Nilssen had no great knowledge of the workings of a goldfield. He had only attempted to prospect for the colour once, and found it miserable work—lugging pails of water to and from the river to sluice the stones, slapping at the sandflies that crept up his jacket until he was mad enough to dance. Afterwards his back ached and his fingers stung and his feet stayed spongy and swollen for days. The pinch of grit he had taken home, knotted into the corner of his kerchief, was taxed and taxed and then weighed to the smallest fraction of an ounce—yielding, at last, five dirty shillings, an impossible disappointment, barely enough to cover the rental of his horse to and from the gorge. Nilssen did not try his luck again. He was by natural faculty and self-styling a Renaissance man, accustomed to showing immediate promise in whatever field to which he applied himself; if he did not master a trick on his first attempt, he gave up the trade. (He was not without humour about this practice: he often recounted his abortive episode in the Hokitika gorge, exaggerating the discomforts he had sustained in light-hearted deprecation of his own constitutional delicacy—but this was an interpretation that was reserved for him alone, and he becameembarrassed if another man took on this same perspective, so to speak, or agreed with him.)
The theory that Joseph Pritchard had put to him was logical enough, up to a point. Somebody—more than one person, perhaps —must have known about the fortune hidden on Crosbie Wells’s estate. The fortune was too large, and the sale of his property too furtive and too swift, to deny that probability altogether. Furthermore, the phial of laudanum that had been discovered in close proximity to the man’s dead body suggested that somebody—perhaps the same somebody—had been present in the cottage either just prior to or just after the hermit’s death, presumably with some intention of harm. The phial was Pritchard’s, purchased from his emporium and bearing a label signed in his hand: its bearer must therefore have been a Hokitika man, travelling northward, not a stranger, travelling south. This ruled out the dignitaries who had first discovered Crosbie’s body, and had brought the news of his death to the town.

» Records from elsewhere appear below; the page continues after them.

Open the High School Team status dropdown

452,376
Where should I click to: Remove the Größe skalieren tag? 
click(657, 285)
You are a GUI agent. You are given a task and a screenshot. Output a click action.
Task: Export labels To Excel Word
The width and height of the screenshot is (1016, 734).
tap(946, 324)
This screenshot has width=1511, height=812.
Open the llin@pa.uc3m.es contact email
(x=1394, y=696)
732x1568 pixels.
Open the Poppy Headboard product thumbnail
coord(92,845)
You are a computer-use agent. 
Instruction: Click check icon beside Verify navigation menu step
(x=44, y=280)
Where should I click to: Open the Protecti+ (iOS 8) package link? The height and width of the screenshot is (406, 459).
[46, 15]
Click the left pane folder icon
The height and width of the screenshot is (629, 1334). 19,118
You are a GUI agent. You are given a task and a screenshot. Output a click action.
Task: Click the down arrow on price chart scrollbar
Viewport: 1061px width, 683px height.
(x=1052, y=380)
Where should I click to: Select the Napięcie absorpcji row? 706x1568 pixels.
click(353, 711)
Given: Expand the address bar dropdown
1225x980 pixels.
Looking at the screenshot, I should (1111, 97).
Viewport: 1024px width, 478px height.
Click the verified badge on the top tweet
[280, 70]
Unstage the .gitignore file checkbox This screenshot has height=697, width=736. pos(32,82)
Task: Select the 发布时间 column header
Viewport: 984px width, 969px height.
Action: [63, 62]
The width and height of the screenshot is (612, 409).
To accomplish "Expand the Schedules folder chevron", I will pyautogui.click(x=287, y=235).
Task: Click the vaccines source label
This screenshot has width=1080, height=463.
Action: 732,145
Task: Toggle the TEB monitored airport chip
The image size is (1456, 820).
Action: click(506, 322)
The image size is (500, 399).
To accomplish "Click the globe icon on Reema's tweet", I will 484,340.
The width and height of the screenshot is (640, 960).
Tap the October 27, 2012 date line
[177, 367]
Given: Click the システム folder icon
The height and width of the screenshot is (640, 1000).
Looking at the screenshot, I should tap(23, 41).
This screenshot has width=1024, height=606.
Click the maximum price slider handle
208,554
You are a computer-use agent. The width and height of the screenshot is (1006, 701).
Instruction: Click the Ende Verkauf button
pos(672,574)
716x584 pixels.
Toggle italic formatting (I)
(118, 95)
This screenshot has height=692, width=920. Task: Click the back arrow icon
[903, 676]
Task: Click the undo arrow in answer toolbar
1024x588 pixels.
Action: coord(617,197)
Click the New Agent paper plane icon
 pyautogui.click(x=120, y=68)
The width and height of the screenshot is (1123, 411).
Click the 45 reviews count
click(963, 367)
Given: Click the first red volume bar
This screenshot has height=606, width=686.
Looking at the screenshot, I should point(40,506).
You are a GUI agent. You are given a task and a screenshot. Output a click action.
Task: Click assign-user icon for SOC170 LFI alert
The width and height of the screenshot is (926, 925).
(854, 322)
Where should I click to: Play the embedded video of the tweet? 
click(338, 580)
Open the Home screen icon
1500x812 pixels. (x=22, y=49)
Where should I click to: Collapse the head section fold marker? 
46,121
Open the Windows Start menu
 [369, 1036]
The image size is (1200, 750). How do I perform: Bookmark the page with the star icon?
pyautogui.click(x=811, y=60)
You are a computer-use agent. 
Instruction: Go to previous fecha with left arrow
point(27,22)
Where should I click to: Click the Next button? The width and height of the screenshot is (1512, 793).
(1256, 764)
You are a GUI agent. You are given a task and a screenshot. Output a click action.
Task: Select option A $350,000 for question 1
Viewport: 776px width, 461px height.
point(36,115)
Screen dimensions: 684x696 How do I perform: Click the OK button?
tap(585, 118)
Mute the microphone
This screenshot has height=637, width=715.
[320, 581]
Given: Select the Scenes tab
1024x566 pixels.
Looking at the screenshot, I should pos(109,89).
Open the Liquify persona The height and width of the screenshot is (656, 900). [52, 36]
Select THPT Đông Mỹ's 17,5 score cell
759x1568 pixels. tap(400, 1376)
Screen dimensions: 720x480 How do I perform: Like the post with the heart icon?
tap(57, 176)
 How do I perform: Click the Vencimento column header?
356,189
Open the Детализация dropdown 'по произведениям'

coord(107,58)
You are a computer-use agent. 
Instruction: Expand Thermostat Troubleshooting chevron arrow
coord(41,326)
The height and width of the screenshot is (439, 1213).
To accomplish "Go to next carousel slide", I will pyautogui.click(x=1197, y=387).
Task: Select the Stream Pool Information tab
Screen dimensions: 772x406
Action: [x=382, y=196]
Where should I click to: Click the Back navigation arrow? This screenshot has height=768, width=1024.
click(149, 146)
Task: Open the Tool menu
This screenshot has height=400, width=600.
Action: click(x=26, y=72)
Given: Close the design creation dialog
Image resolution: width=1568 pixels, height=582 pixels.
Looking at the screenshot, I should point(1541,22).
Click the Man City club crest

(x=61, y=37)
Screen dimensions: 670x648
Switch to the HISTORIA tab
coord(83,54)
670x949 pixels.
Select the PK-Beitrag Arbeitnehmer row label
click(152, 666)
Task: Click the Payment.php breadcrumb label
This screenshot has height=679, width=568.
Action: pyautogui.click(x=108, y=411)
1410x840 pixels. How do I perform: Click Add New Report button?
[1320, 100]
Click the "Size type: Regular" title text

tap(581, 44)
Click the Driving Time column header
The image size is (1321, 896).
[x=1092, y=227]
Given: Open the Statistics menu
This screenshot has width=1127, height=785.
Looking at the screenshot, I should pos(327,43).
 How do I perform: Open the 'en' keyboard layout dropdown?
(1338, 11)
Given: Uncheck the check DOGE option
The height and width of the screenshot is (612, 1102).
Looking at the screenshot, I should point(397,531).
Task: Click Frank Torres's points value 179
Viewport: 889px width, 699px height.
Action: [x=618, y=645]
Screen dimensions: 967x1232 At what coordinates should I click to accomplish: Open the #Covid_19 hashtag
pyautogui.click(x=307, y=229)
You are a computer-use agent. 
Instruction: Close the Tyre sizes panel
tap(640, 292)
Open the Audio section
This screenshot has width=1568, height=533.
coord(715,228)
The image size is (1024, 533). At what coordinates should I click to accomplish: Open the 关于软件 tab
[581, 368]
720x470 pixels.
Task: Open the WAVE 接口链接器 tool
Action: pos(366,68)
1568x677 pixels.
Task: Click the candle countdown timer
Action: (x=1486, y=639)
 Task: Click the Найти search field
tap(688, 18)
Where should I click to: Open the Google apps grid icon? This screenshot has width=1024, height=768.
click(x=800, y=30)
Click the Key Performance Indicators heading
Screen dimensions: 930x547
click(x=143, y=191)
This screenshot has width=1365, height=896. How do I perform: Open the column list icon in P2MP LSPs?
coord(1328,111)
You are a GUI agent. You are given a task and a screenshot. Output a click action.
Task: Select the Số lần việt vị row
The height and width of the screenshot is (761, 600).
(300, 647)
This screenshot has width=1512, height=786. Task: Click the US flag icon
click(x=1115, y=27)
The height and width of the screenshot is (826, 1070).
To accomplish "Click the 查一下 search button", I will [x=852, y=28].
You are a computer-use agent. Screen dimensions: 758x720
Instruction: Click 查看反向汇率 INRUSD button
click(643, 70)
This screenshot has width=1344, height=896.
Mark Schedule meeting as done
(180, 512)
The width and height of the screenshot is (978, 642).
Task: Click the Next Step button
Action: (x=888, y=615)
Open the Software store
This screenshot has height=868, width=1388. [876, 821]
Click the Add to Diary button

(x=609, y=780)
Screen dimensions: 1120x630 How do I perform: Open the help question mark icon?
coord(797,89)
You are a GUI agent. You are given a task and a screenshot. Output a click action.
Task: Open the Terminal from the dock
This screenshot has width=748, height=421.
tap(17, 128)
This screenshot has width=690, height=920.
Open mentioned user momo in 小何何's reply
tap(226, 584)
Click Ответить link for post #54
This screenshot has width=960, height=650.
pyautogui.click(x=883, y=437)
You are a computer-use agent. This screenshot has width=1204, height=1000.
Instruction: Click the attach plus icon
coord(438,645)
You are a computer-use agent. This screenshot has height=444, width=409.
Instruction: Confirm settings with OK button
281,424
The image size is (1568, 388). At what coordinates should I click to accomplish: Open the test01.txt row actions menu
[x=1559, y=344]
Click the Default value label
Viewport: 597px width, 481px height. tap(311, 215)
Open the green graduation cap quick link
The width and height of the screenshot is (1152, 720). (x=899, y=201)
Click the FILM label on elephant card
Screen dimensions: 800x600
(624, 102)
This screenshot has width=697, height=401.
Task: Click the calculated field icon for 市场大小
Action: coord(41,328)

Privately Nilssen did believe that Pritchard was right to hold the purchaser of the estate, Edgar Clinch, in suspicion—and the banker, Frost, as well. He did not suspect them of having a part in Emery Staines’s murder, as Pritchard evidently did, but it seemed to him that Clinch must have acted on a tip of some kind, to buy Crosbie Wells’s cottage and land so hastily—and whatever that tip might have been, Charlie Frost must know about it. Nilssen could also accept that his own involvement, however innocently undertaken , must look decidedly fishy to an impartial outsider: he had been the one to discover the fortune, after all; he had recorded the glass phial of laudanum in his ledger along with everything else (he had been compiling a list of effects to be sold); and he stood to gain four hundred pounds out of the transaction.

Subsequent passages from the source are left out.